2016 Love & Squalor Temperance Hill Vineyard Eola-Amity Hills Pinot Noir

13.5% alc., 50 cases, $54. · Moderate garnet color in the glass. Fragrant aromas of cherry, bramble, rose and oak spice. Plush on the palate, with resonant dark cherry and raspberry fruit flavors infused with racy energy and backed by tame tannins. Excellent harmony with a lengthy finish. Atypical for this vineyard in that the fruits trend more to redder types, there is less underlying earthiness and the overall impression is finesse rather than power. Score: 92

2016 St. Innocent Temperance Hill Vineyard Eola-Amity Hills Pinot Noir

13.5% alc., 920 cases, $45. 100% de-stemmed, fermented in stainless steel and French oak fermentors with no SO2 addition. Aged 16 months in French oak barrels, 29% new. Bottled without fining. · Moderately dark garnet color in the glass. Aromas of black cherry, bramble, dried herbs and roasted coffee beans. The blackberry and boysenberry fruit core is adorned with flavors of grilled beef, spice and smoky oak. The finish is exceptionally persistent. The oak shadow detracts a bit. Score: 90


2019 Vintage Red Electric Armstrong Vineyard Pinot Noir



Red Electric Wines is a collaboration between winegrower Douglas (R) and Michelle Ackerman and winemaker John Grochau (L). The name of the winery honors the iconic Red Electric commuter trains that carried passengers from Portland to the communities of the Willamette Valley from 1913-1929.
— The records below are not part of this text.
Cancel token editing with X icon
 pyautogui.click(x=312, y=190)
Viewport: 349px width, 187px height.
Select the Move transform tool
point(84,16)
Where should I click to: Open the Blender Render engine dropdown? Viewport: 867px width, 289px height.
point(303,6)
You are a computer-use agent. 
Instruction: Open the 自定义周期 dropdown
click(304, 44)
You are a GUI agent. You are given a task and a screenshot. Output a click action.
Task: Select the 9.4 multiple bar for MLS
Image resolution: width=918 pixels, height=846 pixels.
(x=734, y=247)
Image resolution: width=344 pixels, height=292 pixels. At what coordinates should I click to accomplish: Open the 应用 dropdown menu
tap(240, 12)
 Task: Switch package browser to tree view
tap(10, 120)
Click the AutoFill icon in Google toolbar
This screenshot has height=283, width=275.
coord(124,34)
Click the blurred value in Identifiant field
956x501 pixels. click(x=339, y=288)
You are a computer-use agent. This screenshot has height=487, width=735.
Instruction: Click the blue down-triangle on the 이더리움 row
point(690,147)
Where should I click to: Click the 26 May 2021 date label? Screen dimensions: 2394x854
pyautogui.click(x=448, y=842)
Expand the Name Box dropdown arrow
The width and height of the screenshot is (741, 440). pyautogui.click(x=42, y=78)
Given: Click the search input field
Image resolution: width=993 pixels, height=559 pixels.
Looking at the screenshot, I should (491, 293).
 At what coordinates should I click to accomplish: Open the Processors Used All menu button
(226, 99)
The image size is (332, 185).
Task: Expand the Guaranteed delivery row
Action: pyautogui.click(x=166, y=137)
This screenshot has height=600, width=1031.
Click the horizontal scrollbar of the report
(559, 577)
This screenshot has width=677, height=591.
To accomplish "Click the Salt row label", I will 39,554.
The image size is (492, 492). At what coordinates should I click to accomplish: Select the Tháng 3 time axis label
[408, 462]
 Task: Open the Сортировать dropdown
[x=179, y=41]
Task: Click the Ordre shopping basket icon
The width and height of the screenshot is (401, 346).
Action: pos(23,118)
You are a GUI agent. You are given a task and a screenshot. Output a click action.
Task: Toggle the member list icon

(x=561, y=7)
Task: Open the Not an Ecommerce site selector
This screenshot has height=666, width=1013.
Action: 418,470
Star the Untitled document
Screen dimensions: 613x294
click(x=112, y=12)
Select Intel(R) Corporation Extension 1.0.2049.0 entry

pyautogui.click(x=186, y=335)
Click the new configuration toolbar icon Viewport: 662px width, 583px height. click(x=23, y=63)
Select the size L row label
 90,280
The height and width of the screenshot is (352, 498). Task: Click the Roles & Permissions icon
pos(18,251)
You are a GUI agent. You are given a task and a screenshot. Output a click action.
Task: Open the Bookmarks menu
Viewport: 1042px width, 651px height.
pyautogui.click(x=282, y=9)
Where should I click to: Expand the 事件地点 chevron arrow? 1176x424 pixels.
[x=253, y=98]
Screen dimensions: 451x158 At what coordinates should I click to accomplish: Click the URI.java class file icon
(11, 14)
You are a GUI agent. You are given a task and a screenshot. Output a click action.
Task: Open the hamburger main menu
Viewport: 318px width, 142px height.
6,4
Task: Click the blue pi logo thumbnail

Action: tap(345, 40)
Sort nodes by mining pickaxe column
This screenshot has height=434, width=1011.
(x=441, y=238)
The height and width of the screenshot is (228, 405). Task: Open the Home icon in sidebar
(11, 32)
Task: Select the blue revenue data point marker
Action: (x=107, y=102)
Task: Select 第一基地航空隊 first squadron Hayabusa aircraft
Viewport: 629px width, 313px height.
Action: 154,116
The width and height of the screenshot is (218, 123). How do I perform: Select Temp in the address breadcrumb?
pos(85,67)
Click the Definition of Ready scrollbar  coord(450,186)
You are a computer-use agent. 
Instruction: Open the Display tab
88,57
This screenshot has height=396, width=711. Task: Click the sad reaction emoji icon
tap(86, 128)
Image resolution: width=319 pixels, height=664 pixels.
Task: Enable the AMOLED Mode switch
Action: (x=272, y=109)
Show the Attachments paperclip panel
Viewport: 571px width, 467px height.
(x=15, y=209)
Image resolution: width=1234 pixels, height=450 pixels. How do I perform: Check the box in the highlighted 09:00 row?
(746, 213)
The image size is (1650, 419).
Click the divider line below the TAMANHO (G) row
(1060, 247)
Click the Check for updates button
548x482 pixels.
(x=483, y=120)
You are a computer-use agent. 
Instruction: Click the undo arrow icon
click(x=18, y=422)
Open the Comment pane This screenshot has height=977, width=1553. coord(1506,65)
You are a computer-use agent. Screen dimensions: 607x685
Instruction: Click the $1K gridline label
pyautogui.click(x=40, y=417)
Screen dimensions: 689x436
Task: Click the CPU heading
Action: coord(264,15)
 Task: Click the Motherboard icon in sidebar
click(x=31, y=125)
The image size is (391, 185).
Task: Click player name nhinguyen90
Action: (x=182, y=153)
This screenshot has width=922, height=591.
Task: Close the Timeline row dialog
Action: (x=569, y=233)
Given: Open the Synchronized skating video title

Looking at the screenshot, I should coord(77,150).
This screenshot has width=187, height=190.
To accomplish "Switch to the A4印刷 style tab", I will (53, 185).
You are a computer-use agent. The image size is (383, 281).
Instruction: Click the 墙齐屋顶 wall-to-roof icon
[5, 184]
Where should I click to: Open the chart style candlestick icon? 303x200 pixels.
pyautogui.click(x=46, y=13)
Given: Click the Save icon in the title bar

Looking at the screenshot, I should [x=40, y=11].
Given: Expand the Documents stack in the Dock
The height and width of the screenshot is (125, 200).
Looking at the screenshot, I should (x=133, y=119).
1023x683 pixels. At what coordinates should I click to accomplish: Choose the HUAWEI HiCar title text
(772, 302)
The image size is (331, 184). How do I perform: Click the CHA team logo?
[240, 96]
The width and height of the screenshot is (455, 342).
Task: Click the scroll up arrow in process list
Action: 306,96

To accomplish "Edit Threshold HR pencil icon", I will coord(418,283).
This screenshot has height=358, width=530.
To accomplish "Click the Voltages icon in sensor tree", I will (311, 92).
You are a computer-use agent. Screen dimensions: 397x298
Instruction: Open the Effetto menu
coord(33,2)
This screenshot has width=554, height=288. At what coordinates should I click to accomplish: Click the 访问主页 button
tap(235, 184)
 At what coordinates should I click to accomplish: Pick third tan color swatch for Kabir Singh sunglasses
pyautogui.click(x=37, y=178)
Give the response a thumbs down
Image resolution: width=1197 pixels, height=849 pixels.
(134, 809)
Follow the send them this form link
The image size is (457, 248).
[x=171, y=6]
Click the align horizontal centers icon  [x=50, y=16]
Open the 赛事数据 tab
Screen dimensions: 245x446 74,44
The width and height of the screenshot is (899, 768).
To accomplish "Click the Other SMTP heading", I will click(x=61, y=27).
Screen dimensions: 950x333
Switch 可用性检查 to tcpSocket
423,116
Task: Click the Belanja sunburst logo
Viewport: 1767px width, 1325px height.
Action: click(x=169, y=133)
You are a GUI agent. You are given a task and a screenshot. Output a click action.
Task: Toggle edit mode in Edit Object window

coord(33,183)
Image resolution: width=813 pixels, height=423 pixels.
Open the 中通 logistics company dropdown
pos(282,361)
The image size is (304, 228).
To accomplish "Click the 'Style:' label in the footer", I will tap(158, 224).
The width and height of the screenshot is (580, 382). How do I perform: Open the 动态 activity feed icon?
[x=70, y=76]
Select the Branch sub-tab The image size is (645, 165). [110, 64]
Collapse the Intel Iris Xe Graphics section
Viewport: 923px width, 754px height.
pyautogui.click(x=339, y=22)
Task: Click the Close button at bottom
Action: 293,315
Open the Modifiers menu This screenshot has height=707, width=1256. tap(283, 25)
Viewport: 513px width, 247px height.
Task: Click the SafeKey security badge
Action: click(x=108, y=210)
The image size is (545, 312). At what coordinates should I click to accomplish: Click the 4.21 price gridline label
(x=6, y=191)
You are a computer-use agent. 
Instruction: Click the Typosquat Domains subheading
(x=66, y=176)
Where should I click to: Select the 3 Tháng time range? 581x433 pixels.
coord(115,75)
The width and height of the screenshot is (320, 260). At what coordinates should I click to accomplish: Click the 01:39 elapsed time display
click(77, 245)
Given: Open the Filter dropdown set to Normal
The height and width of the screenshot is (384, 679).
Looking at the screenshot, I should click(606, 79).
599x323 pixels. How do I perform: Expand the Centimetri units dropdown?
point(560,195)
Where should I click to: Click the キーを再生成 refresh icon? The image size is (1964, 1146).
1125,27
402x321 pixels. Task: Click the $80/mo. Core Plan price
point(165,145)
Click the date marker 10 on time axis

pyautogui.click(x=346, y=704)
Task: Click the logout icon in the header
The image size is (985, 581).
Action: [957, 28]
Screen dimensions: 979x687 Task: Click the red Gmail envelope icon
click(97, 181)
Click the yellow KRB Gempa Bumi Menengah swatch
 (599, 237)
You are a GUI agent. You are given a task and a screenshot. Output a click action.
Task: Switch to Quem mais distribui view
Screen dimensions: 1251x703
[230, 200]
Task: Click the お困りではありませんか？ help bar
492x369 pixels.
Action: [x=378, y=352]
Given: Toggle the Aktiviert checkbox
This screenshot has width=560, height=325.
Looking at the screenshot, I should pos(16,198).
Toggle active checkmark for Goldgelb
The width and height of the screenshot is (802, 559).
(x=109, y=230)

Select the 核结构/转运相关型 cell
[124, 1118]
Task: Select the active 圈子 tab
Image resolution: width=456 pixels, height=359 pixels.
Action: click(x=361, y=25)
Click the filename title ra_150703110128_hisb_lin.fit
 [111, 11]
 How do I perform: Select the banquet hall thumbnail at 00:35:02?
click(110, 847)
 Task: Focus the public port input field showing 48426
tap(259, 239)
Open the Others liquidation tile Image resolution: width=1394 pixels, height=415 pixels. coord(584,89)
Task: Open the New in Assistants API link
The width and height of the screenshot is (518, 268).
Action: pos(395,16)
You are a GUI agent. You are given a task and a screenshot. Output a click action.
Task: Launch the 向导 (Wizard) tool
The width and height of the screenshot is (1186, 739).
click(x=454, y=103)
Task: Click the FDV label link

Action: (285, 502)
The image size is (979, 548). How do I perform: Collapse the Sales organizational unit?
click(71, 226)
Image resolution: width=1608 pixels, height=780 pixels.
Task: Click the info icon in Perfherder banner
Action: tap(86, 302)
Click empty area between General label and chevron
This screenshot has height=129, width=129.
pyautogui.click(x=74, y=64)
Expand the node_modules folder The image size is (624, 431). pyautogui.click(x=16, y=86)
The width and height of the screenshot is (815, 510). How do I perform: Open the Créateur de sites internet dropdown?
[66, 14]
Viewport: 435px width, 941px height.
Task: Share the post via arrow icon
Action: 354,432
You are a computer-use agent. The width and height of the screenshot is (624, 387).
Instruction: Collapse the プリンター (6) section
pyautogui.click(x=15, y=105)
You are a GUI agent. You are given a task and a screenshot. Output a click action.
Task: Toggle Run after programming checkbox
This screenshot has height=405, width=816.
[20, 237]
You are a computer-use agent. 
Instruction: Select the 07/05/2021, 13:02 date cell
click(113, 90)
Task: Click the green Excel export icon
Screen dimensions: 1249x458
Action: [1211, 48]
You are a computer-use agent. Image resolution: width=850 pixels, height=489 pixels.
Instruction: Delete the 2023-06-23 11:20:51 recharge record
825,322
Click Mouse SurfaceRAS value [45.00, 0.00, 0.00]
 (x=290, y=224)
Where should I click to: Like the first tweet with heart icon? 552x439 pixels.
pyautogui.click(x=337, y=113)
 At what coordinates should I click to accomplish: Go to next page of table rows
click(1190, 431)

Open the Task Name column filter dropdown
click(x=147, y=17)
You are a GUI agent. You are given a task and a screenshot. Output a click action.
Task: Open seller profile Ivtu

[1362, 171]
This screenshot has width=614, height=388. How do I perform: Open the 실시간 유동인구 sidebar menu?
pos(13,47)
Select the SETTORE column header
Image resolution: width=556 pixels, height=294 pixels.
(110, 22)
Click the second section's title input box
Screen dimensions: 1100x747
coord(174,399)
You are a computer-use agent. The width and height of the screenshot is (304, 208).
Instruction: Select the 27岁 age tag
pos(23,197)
Armstrong Vineyard is located in the Ribbon Ridge AVA of the Willamette Valley. There is a variety of rolling and fairly steep southwest-facing slopes located at 380 feet elevation at the apex. Soils are 100% Willakenzie series sedimentary type. The soil type is desirable for its ability to retain moisture through spring and summer and then dry out significantly in the fall.

The 16-acre property was originally a horse farm and prior to that a walnut orchard. Douglas Ackerman acquired the property in 2007 from the Ahlberg family. He had no desire to purchase an established vineyard ( although that would have been much easier). Establishing the vineyard turned out to be an adventure fraught with some mistakes but driven by the excitement generated by joining the vibrant Oregon wine community. As Douglas would say, “What a long, strange trip it has been!”

90% of the property was planted in 2007 and the rest the following year. Phylloxera-resistant rootstocks 101-14 and 3309 were chosen Dijon clones 667, 777, 115, 114, Pommard and Wädenswil clones. Vine spacing is 4’ between the vines and 7’ between the rows at a density of 1556 vines per acre. Trellising is bilateral canes with vertical shoot positioning (VSP). Chardonnay is planted as well and it turns out that this is an exceptional site for Chardonnay.

From 2007 to 2012 the vineyard was farmed according to LIVE specifications and beginning in 2013 began organic farming (not certified). The vineyard has been exclusively dry-farmed since 2015 except for re-plants.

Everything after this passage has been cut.